> What you are asked to do: When you reach the line that holds "1244x682 pixels.", start copying exactly and keep going through the final line of the data, leaving out pictures.

(Collected data entries)
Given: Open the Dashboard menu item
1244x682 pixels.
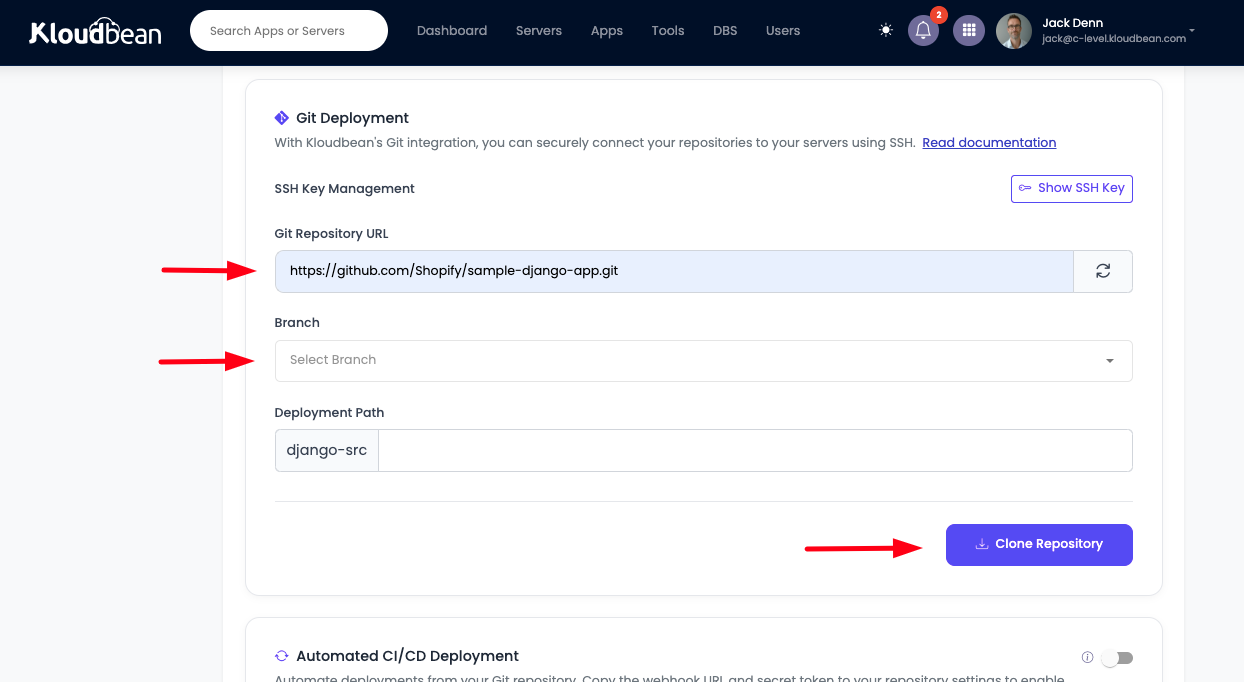Looking at the screenshot, I should point(452,31).
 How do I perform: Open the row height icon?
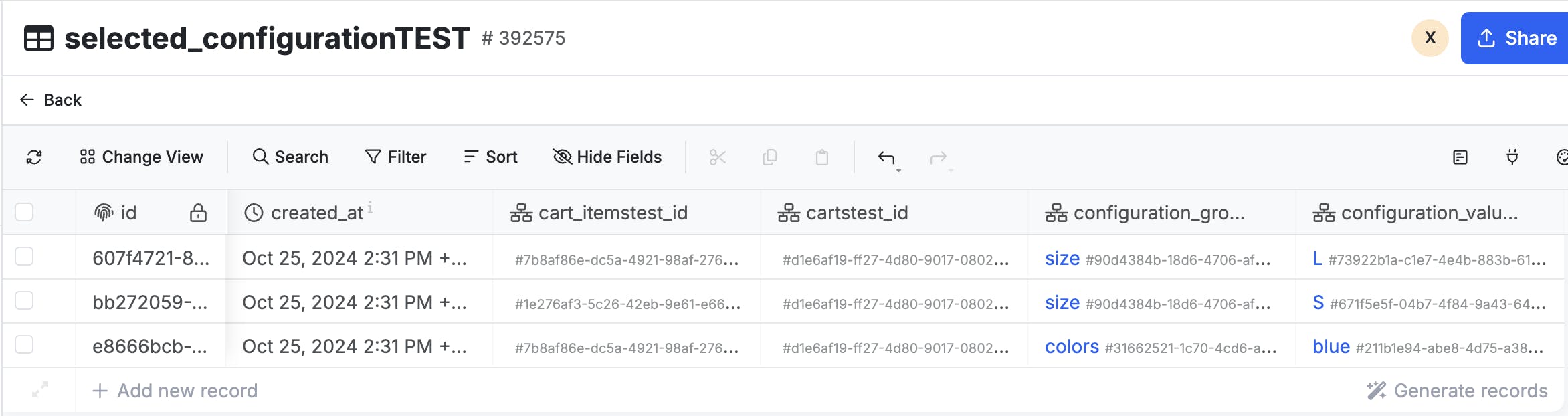[1460, 157]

> Solution for this task:
1244x682 pixels.
Looking at the screenshot, I should point(452,31).
 How do I perform: Open the row height icon?
[1460, 157]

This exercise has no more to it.